_Data for this task_
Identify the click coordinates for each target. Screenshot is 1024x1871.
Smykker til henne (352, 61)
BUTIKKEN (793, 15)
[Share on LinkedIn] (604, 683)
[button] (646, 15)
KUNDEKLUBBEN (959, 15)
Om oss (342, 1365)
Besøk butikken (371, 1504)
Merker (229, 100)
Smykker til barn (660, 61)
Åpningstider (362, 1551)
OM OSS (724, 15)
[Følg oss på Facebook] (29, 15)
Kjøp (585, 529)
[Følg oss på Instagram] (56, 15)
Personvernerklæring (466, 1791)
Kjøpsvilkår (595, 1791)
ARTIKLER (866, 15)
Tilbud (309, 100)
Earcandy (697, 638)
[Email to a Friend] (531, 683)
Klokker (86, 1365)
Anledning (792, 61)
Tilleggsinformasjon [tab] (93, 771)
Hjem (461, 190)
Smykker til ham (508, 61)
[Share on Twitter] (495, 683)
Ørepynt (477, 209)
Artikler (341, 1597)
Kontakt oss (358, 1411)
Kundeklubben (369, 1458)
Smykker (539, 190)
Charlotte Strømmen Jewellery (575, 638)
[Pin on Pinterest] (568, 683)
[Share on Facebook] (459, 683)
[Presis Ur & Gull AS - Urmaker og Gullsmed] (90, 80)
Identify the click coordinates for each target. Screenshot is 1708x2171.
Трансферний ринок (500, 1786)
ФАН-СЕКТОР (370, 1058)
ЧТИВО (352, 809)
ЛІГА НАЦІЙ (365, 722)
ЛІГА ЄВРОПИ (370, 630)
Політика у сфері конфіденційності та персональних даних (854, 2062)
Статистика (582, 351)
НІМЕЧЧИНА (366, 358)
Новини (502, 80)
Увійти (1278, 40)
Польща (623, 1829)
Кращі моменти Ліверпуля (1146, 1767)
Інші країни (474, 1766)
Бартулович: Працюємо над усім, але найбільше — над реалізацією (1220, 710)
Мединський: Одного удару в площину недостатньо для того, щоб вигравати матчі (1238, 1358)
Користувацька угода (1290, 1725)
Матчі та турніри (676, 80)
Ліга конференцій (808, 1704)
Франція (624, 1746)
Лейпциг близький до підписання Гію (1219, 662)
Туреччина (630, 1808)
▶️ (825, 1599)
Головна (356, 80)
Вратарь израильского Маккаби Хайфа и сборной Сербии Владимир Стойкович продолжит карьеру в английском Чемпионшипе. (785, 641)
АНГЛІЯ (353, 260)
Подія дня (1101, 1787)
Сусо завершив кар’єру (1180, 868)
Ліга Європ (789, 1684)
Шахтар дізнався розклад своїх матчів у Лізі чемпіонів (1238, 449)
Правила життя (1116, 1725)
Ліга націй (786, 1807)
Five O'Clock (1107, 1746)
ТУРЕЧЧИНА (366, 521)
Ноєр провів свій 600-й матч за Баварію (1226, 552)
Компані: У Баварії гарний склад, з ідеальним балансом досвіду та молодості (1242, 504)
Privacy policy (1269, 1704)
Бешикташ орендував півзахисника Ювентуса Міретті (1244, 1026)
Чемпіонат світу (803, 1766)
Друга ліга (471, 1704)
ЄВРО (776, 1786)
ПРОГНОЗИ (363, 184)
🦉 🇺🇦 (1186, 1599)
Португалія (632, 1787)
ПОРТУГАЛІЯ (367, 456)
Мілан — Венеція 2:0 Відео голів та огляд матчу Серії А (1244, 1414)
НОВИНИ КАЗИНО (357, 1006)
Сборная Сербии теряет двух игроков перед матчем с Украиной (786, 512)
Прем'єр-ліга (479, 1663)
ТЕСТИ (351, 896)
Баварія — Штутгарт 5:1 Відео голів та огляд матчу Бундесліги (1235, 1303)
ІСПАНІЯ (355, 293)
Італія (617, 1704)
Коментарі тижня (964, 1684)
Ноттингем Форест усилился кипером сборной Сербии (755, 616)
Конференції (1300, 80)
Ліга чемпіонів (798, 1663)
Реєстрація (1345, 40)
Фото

_What the task requires_
Reproduce word for word the material above, starting with the line that has "Бартулович: Працюємо над" and stopping after the line that has "Правила життя (1116, 1725)".

_Written solution_
Бартулович: Працюємо над усім, але найбільше — над реалізацією (1220, 710)
Мединський: Одного удару в площину недостатньо для того, щоб вигравати матчі (1238, 1358)
Користувацька угода (1290, 1725)
Матчі та турніри (676, 80)
Ліга конференцій (808, 1704)
Франція (624, 1746)
Лейпциг близький до підписання Гію (1219, 662)
Туреччина (630, 1808)
▶️ (825, 1599)
Головна (356, 80)
Вратарь израильского Маккаби Хайфа и сборной Сербии Владимир Стойкович продолжит карьеру в английском Чемпионшипе. (785, 641)
АНГЛІЯ (353, 260)
Подія дня (1101, 1787)
Сусо завершив кар’єру (1180, 868)
Ліга Європ (789, 1684)
Шахтар дізнався розклад своїх матчів у Лізі чемпіонів (1238, 449)
Правила життя (1116, 1725)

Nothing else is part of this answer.